Once a suitable site has been chosen and the soil prepared the GPS guided planter (below)

GPS Guided Planter in operation

moves in, trellising is installed and after three years of pruning and training the young vines the first small crop of around 2 t/ha can be harvested - if you’re lucky barring frosts and drought! All this will cost around £40,000/ha and it will be another 2-3 years before the vines reach commercially acceptable yields of 6-8 t/ha; in hotter parts of the world this sort of yield would be deemed a crop failure! Production costs are around £1500-£1800/ha with labour costs at £800/ha being the greatest component.

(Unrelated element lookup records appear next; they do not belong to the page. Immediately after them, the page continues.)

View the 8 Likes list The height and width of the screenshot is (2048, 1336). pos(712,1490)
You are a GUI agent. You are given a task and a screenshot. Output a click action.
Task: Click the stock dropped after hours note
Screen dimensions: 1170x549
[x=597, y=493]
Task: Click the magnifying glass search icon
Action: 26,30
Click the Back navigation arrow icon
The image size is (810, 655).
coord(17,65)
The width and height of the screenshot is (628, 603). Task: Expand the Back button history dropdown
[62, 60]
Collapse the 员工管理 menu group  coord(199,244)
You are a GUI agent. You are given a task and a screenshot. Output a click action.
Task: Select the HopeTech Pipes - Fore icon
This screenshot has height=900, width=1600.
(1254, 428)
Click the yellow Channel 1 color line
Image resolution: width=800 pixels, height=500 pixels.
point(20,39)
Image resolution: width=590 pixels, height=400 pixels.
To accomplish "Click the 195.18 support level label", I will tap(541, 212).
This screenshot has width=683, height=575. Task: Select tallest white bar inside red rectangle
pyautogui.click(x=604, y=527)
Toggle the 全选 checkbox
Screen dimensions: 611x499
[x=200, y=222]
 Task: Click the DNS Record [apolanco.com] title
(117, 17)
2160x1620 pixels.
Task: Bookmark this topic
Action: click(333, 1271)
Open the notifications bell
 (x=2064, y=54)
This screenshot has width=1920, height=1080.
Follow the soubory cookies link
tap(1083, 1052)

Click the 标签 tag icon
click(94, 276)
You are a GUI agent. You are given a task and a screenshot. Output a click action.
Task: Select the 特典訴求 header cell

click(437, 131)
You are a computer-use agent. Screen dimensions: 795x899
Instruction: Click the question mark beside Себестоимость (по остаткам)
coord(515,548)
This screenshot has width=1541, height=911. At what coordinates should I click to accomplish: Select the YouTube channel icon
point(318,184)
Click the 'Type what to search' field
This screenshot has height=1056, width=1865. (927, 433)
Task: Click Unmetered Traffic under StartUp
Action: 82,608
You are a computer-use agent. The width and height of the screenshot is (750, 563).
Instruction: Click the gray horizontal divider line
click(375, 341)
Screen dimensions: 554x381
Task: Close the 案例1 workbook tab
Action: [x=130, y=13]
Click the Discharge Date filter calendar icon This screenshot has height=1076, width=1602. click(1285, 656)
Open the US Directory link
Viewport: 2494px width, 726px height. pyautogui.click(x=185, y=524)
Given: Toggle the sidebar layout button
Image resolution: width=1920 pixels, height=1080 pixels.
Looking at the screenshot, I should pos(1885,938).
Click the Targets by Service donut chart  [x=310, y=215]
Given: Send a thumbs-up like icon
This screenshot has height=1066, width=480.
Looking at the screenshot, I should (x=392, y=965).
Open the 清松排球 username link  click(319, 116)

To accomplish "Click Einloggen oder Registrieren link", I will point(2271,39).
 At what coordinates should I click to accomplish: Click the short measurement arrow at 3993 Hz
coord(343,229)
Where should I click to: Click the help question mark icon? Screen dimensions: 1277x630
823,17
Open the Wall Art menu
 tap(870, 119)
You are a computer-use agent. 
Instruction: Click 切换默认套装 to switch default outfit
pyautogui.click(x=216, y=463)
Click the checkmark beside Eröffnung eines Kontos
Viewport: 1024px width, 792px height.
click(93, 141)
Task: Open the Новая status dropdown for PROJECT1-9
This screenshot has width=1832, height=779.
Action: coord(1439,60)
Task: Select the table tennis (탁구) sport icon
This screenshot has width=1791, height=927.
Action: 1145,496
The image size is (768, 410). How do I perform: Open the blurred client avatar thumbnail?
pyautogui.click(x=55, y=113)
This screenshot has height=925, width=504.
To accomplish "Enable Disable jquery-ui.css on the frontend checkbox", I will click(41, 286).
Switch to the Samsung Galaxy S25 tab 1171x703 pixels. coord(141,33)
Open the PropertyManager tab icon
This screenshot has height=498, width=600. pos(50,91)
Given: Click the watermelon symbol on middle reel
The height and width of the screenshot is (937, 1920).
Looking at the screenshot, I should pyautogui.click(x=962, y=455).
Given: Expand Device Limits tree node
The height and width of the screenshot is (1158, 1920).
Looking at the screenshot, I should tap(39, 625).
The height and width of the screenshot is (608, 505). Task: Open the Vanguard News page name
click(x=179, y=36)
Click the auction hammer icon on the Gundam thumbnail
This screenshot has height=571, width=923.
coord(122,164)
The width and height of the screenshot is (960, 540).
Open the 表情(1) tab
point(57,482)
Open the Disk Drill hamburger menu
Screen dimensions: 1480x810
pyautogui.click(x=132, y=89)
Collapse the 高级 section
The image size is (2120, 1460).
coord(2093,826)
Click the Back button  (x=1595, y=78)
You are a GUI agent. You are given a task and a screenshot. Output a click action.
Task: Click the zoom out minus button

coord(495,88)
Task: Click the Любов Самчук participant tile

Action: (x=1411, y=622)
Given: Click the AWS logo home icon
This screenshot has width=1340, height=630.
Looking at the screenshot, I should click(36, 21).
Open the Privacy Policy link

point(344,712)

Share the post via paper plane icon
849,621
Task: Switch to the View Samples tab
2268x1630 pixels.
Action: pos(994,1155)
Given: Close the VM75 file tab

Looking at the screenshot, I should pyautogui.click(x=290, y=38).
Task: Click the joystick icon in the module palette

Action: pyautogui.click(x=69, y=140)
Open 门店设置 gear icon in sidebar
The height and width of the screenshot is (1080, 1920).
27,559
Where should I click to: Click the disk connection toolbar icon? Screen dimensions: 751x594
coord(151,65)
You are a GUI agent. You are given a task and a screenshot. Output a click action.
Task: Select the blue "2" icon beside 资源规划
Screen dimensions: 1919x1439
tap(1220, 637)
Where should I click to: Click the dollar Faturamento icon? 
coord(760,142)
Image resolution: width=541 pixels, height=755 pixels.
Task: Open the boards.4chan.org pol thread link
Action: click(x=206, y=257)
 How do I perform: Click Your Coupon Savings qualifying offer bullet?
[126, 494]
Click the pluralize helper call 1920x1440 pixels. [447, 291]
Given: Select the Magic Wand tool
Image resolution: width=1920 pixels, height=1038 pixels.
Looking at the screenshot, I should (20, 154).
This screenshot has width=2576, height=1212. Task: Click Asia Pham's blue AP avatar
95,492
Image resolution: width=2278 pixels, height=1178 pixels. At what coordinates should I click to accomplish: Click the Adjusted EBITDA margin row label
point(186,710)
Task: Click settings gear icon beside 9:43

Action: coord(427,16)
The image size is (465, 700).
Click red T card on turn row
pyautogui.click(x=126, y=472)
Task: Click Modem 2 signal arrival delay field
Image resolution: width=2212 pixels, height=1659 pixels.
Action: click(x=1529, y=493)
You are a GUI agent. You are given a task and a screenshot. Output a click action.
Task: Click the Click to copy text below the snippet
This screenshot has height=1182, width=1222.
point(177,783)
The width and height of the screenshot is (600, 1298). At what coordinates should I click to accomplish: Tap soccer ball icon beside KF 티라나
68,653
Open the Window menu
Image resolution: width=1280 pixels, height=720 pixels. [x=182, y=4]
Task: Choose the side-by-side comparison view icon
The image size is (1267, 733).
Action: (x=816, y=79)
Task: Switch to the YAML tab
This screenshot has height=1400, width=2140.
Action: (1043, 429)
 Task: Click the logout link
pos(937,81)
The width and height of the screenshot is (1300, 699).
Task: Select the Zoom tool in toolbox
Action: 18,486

I mentioned phylloxera aka the vine louse that infects the roots and sometimes the leaves; this was introduced to the UK and Europe along with powdery mildew on imported American species in the 1840’s and proceeded to almost annihilate the European wine industry as the Vitis Vinifera plant from which most wines are produced has no resistance to these two pests. Luckily work by the Frenchman Planchon and American entomologist Riley led to the practice of grafting V.Vinifera onto American rootstock (Vitis Labrusca, Rupestris or Berlianderii) to counter phylloxera while the use of copper sulphate in Bordeaux mixture as a spray controlled the powdery mildew. The choice of rootstock for grafting is determined by the soil type that the vines are to be planted in, for the three American species can cope with a wide range of soils.

Once the vines are fully established after 6 years or so, good canopy management (essential in the UK) will give results like this:-

Pinot Noir, Tyringham Hall, Newport Pagnell 2019 (I was pleased with those!) You’ll perhaps notice how thin the canopy is; I’m guided by work done on canopy management at NIAB East Malling research vineyard.

Growing grapes in the UK can be immensely satisfying or cruelly disappointing and it’s all down to the weather (and good agronomy). The harvests of 2018/19 were good while this year has seen many inland crops lost to late frosts in mid-May, although those lucky enough to escape them have again had a good year.

Vast amounts have been written about viticulture and wine making so I won’t add any more; anyone wishing to learn about the subject will either go to Plumpton College or do a distance learning course as other colleges have yet to cater for the demand (as far as I am aware), so perhaps Shuttleworth and Warden Abbey (their website is worth looking at) could come to an arrangement?

Growing grapes is hard work all the way through from pruning to bud-rubbing (thinning excess buds), training, managing the canopy and then finally picking, pressing the grapes and making the wine, but I find it to be challenging, interesting, sometimes painful (sharp secateurs) but when it all goes well, you will end up with something like this and oh how satisfying and tasty! Nunc Bibendum!